● REQUIRED ACTIONS:
1/ From the forum thread, repeat the passage starting with "The long term" and going on through "never asked her.", word for word.
2/ Answer these questions from the forum thread:
(a) On what date and at what time did kaben post?
(b) How many young children did the mum have when she was a divorced single mum in the late 80's?
(c) How does wednesdayaffairnc describe the mum's ex husband?

● SOURCE:

No relationship between my mum and first wife. I wouldn't be surprised if they'd never met or spoken to each other. Could be wrong, haven't asked. This all happened years before I was born.

OP posts:
kaben · 18/04/2024 00:51

The long term consequences that op mentions are things that people never consider and ought to he aware of. His grandchild isn’t interested in him.

it does sound a bit like your mum has got the booby prize being with him.

wednesdayaffairnc · 18/04/2024 00:52

BruFord · 17/04/2024 13:35

Has your Mum ever talked about why she was willing to get into a relationship with a married man? Did she have low self-esteem, for example, and he paid her attention?
I’m asking because my Mum always drummed into me that I should have the self-respect not to let myself be treated like this and I’ve said the same to my DD. If their relationship isn’t over, it’s no go, iyswim.

I can't answer fully because I've never asked her.

My mum is one of those people who has had a really hard life. She was a divorced single mum to 3 young children in the late 80's when they met. Her ex husband was violent and abusive so I'd say you're likely to be right.

I don't have a very closer relationship with either parent and we don't have many (any!) deep, meaningful or open conversations. I only really know what I have observed or experienced.

[Recorded data]
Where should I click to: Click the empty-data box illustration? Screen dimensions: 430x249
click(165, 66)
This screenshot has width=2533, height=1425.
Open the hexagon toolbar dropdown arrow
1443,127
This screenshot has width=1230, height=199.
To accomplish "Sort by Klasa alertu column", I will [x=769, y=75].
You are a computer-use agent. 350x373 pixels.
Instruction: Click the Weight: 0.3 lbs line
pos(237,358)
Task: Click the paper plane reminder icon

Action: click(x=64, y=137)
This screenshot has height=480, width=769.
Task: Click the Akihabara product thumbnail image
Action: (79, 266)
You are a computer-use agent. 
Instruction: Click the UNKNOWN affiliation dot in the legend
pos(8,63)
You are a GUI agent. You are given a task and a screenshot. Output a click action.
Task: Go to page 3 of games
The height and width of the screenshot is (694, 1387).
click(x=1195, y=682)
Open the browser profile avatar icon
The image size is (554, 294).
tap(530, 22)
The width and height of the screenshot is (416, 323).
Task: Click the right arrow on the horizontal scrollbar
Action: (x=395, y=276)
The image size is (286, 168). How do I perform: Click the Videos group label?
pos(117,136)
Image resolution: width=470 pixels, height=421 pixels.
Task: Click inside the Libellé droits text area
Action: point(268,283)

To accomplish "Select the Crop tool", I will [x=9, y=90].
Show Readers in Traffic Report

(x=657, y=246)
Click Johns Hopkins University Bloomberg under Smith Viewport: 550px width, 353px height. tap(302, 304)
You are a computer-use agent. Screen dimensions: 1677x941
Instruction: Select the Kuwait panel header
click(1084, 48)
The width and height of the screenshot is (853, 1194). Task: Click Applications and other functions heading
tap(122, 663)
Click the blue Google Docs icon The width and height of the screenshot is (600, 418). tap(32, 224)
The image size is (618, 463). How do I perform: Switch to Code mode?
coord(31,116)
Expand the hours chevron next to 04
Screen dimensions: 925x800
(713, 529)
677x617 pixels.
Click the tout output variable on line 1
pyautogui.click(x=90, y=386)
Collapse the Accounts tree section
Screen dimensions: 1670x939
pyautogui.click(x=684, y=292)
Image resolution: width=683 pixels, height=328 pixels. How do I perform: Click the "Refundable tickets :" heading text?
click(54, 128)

● EXERCISE SOLUTIONS:
1/
The long term consequences that op mentions are things that people never consider and ought to he aware of. His grandchild isn’t interested in him.

it does sound a bit like your mum has got the booby prize being with him.

wednesdayaffairnc · 18/04/2024 00:52

BruFord · 17/04/2024 13:35

Has your Mum ever talked about why she was willing to get into a relationship with a married man? Did she have low self-esteem, for example, and he paid her attention?
I’m asking because my Mum always drummed into me that I should have the self-respect not to let myself be treated like this and I’ve said the same to my DD. If their relationship isn’t over, it’s no go, iyswim.

I can't answer fully because I've never asked her.

2/
(a) 18/04/2024 at 00:51
(b) Three
(c) As violent and abusive